Removing my differences would also make me fundamentally different. That might make me more like others, and closer to the norm, but who is to say that would make me better? And who is to say that the world would be better for it, too?

Various Goings-On

It’s been a busy summer, but a kind of comfortable busy; I’ve had plenty of time to pursue new things, as well as to relax, while moving forward with plans in several different directions. I’ve been spending a lot of time studying for the GRE, which I am taking this Saturday. (GRE stands for Graduate Record Exam, which is required by many graduate programs in the US; for those familiar with other US standardized tests, it’s kind of like the SAT but for graduate school. It’s about a four hour long test of English language and mathematical ability.) Most of my studying has been brushing up on math that I haven’t needed in over twenty years, most of which I expect not to need again after the test, but so it goes.

I’ve also been working on a couple of different writing projects, one of which I am hoping to finish up before fall classes start at the beginning of September. There’s a little over a week between getting through the GRE this weekend and the beginning of the semester, and I think that will be enough time. It’s nearly done as it is, I just need to do some final edits and put together an introduction that highlights the major points.

Speaking of the fall semester, I am also excited to say that I have been working on getting a Neurodiversity Club started at my school!
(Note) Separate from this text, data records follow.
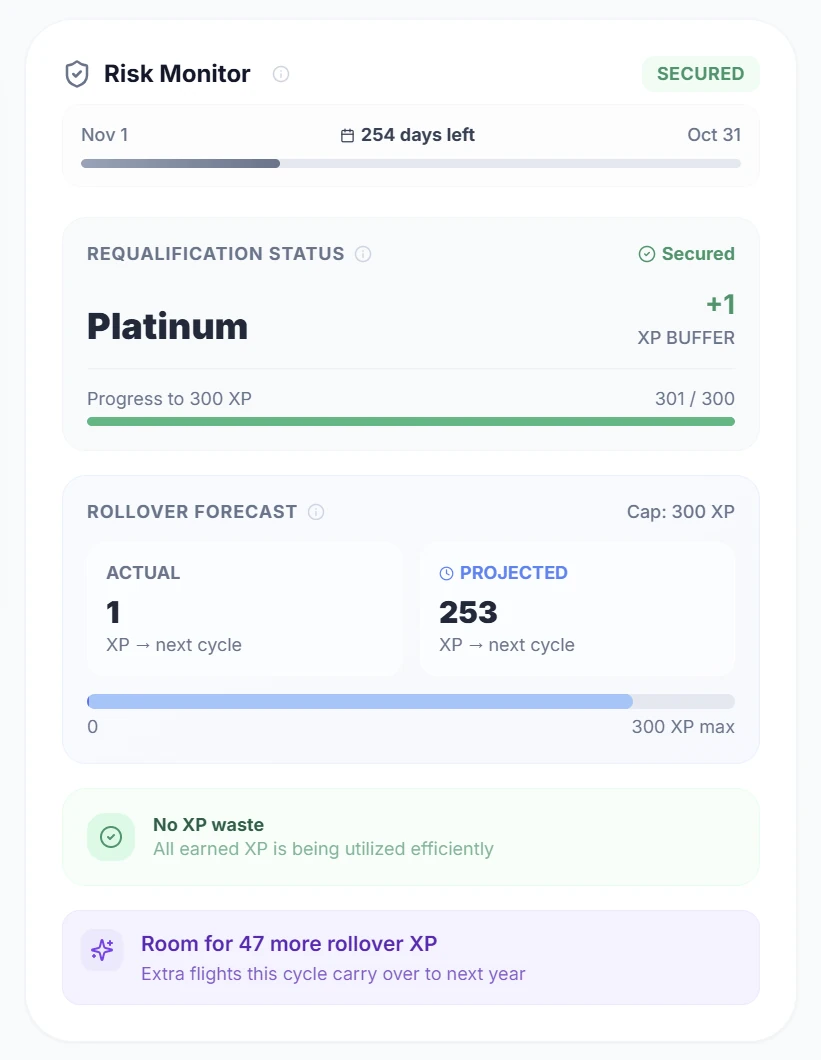Screen dimensions: 821x1060
Task: Expand the Requalification Status panel
Action: pyautogui.click(x=410, y=334)
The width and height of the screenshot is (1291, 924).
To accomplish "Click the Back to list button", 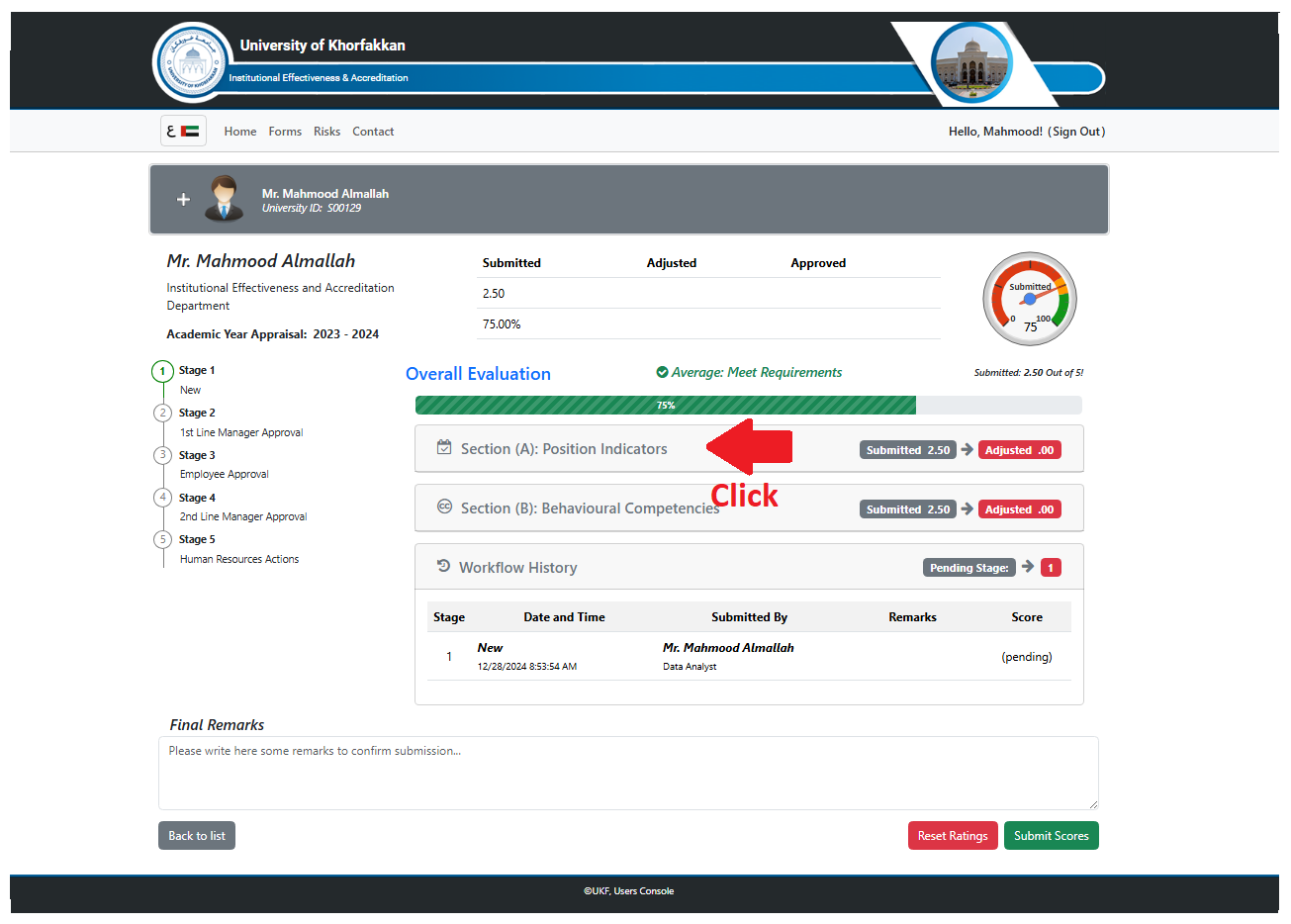I will click(197, 836).
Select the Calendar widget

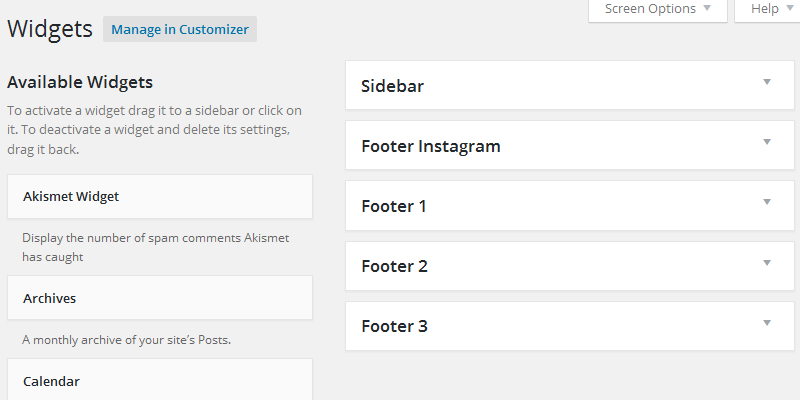(51, 381)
We had a preliminary meeting back in June to gauge interest among students who identified as neurodivergent (in whatever way), and had a great response. A couple of us then worked together to put together a proposed club constitution, which we will finalize with the larger group later this week. Then it gets submitted to the Student Activities coordinator, and if she approves it, we present it to the Student Senate in September. I’m really excited about it, because it’ll be a way to provide peer support for neurodivergent students, as well as raise the profile of neurodiversity in general.

I’m excited to be getting back to school and starting new classes, too. I did take a week off from work and most other scheduled activities last week, which was nice. I visited family for a couple of days for my birthday, and then spent a lovely week at home with my husband and dogs. We both started playing the video game We Happy Few that week, which is a fantastic (but quite dark) game with a dystopian, alternate-history setting. (It’s got this wonderfully quirky and amusing tone, though, despite the eerie and often-depressing storyline. I like the combination quite a bit.) I heard about the game from Invisible Autistic, who drew a comparison between the game mechanics and autistic masking. Having played it for several hours at this point, I completely agree with the parallels she noted.

So, busy, but mostly busy with fun and engaging things. I’m hoping to get back to a more regular blogging schedule after this weekend; I’ll at least have new classes to talk about, and stuff about the Neurodiversity Club. I think one reason I like being in school is the structure it gives to my schedule. Work does that a little bit, but my current job is so flexible that it’s not quite enough structure. But speaking of which, I need to sign off and get working for today. Talk to you later!